WHAT YOU NEED TO DO: Reproduce the passage on running progress, word for word, keeping every line of it unchanged.

Myself and fellow club mates wearing our brightly coloured finishers T Shirts after the Swansea Half Marathon

But it isn't just the distances that we wish to conquer, it is our race finishing times also. For example. When I first completed a full Parkrun, I was doing it in around 35 minutes. By the following autumn, a year later,  I had got it down to 27 minutes, and now it is a few seconds over 26 minutes, and I'm sure that will come down further. My 10 km times started out at 1 hour 9 minutes, and I have now have a personal best of 53 minutes. We all seem to feel the need to improve speed and distance, to a point anyway.

Now, I still have a few aches and pains, (which I'm putting down to my age), but I get very little hip pain and, most importantly, I can easily put my socks on in the morning. Keeping ourselves reasonably fit, (you don't have to run a marathon every month), is very beneficial to our physical and mental health and overall well being. And although we may well complain during a run, (what, another hill?), we all feel better for it afterwards.

MATERIAL PROVIDED:
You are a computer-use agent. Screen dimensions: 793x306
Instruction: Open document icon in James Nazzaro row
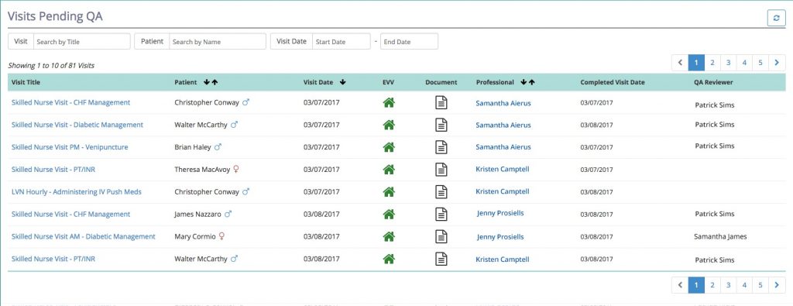coord(441,214)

RESPONSE TO THIS EXERCISE:
Myself and fellow club mates wearing our brightly coloured finishers T Shirts after the Swansea Half Marathon

But it isn't just the distances that we wish to conquer, it is our race finishing times also. For example. When I first completed a full Parkrun, I was doing it in around 35 minutes. By the following autumn, a year later,  I had got it down to 27 minutes, and now it is a few seconds over 26 minutes, and I'm sure that will come down further. My 10 km times started out at 1 hour 9 minutes, and I have now have a personal best of 53 minutes. We all seem to feel the need to improve speed and distance, to a point anyway.

Now, I still have a few aches and pains, (which I'm putting down to my age), but I get very little hip pain and, most importantly, I can easily put my socks on in the morning. Keeping ourselves reasonably fit, (you don't have to run a marathon every month), is very beneficial to our physical and mental health and overall well being. And although we may well complain during a run, (what, another hill?), we all feel better for it afterwards.